When trying to get through an essay or dissertation with a hefty word count, it’s easy to sit staring at your screen trying to figure the best way to fill that dreaded word count. It can be difficult to elaborate on the point you’re making when you already feel like you’re saying everything you need to say, but making a few simple changes, such as switching one or two words to be more of a formal sentence structure, can make the world of difference and get you one step closer to meeting that looming word count.

Maria Ovdii, co-founder and CEO of premium academic research company www.ivoryresearch.com, has laid out eight top ways of amending your ongoing or upcoming essays in order to get you to your word count:


Adding in “for example” to one of your statements will not only reinforce the point you’re trying to make, but it will also get you one step closer to your word count.


When you find the statements in your writing, if adding in an example doesn’t make sense, then clarifying the sentence might work. This can be done by inserting one or more specific statements to clarify the original one.
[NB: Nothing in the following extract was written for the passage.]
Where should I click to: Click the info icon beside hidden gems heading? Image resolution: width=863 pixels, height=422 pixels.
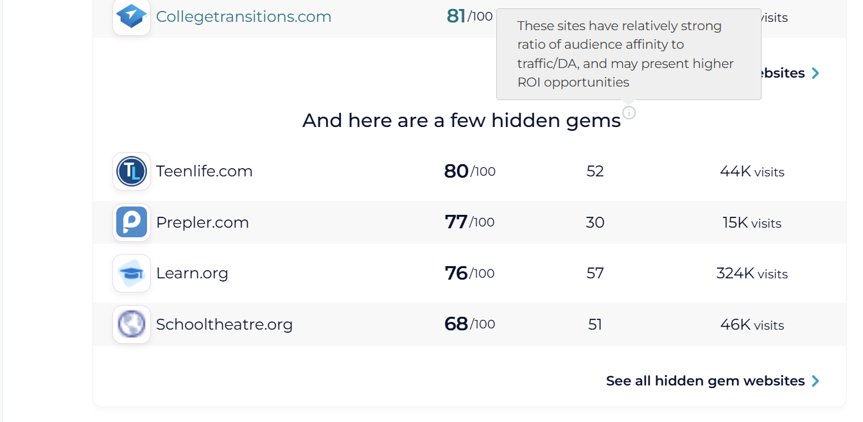coord(629,113)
One way of doing this is to follow your statement with, “in other words…”.


You will more than likely already have a few relevant quotations in your essay, but adding a couple more would never hurt. Finding appropriate quotes from experts in the field that support your statements can be an excellent way to add words to your essay while improving the overall strength of your work, helping to back up any points you’re trying to make.


If you’ve done all of the above and are still struggling to meet your word count, look to expand on your introduction and conclusion rather than the body of the essay. A lot of teachers and markers will give more leeway for the introduction and conclusion to be wordy than the main body of the essay, so fluffing them out a bit will get you closer to your word count in such a simple way.
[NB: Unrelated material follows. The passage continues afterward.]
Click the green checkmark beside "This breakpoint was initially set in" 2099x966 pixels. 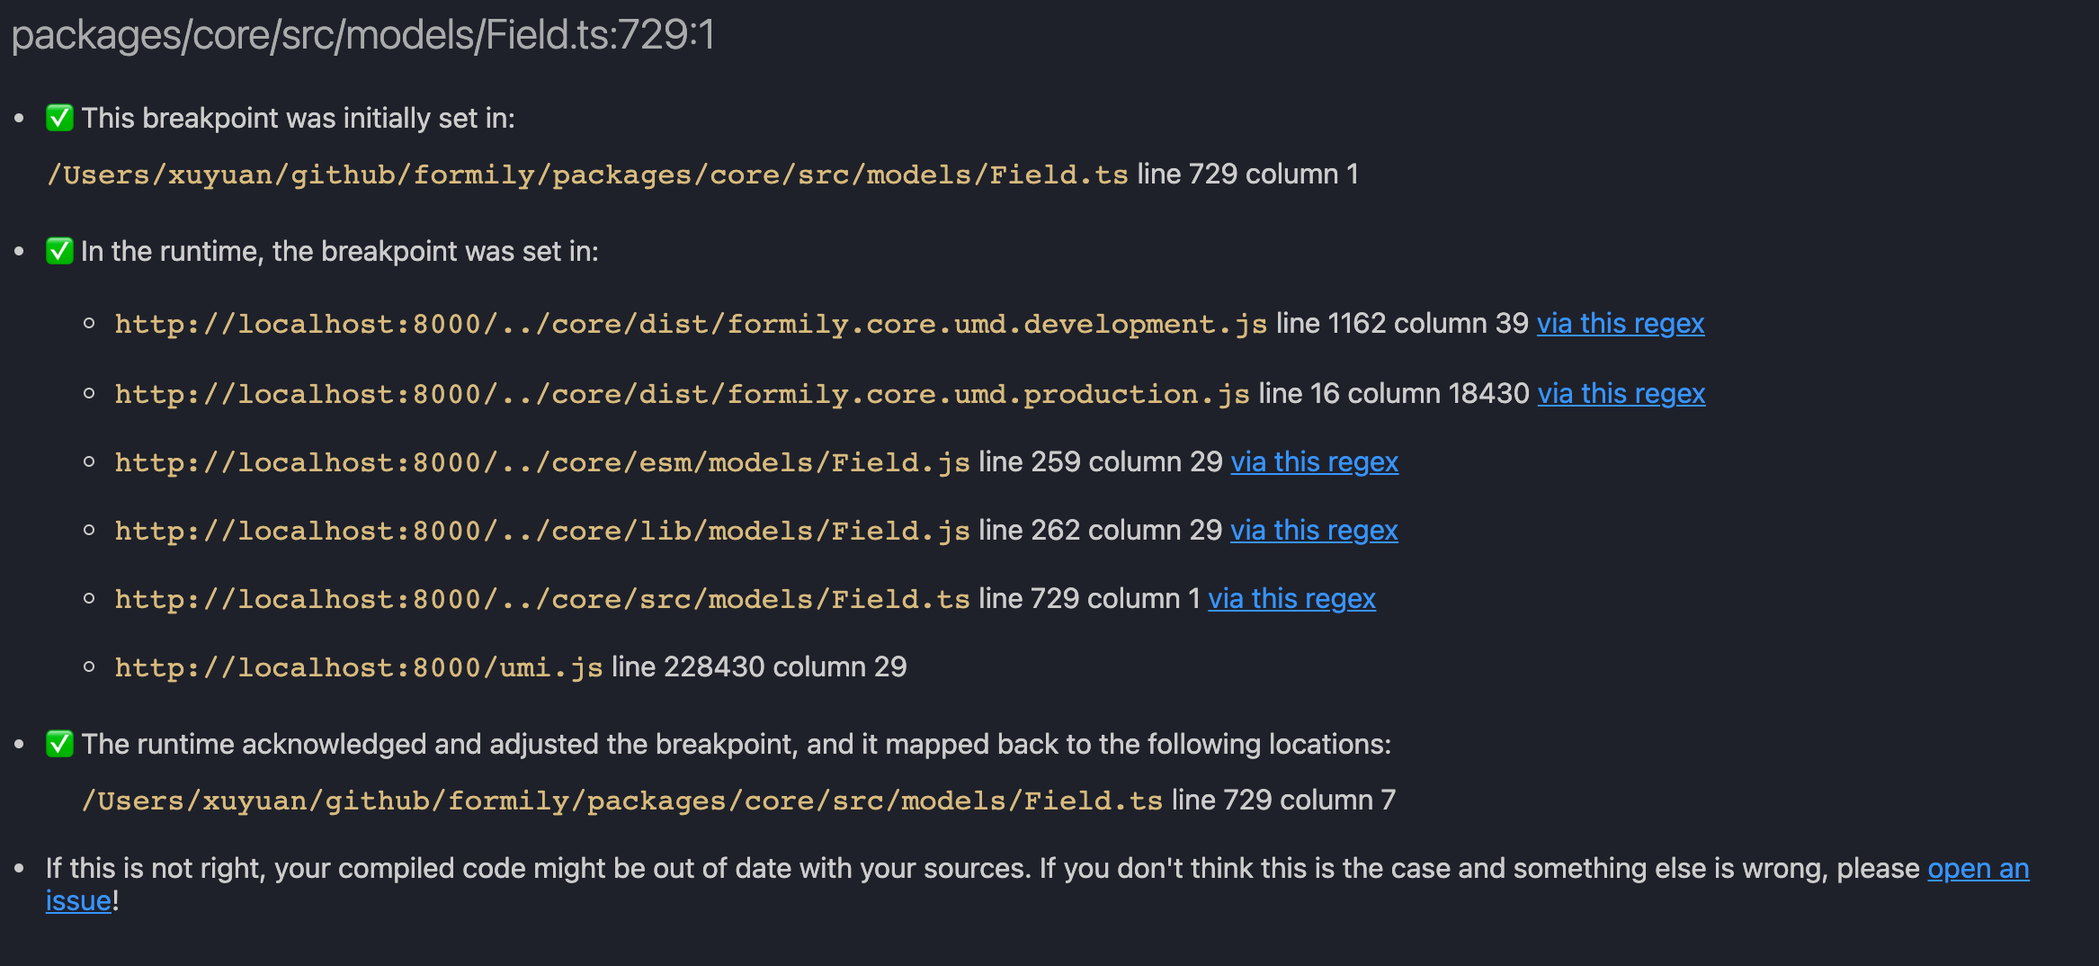(x=59, y=118)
By switching out one or two words to create a more formal sentence structure, you will not only sound more professional and academic, but it also increases your word count. It can be as simple as replacing “like” to “along the lines of”, “in fact” to “as a matter of fact” and “twice” to “on two separate occasions”.
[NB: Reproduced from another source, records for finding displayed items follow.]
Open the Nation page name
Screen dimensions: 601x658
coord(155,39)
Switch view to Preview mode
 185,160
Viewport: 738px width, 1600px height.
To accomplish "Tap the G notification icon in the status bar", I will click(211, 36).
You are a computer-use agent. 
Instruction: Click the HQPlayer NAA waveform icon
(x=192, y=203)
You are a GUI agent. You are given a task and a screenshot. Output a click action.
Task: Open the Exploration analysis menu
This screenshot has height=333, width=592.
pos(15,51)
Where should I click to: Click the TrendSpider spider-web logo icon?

Even if you’re short on time, getting a fresh pair of eyes to read through your essay, specifically noting any points they find confusing, can help you come up with ideas to re-word parts of your essay.


A lot of the time, those grading essays will look for traditional words linking sentences together, such as “therefore”, “even though” and “on the other hand”. Read back through your work and make sure the sentences flow nicely into each other. If they don’t, add in some transitional phrases and, not only will your writing be easier to read, you’ll also be closer to the minimum word count.


When you read something out loud, you become increasingly aware of any grammatical or syntactical issues. When you then go back to rephrase these sentences, you will most likely end up increasing the length of your essay too. Reading it out loud might also help you realise that you didn’t include enough detail within a particular paragraph.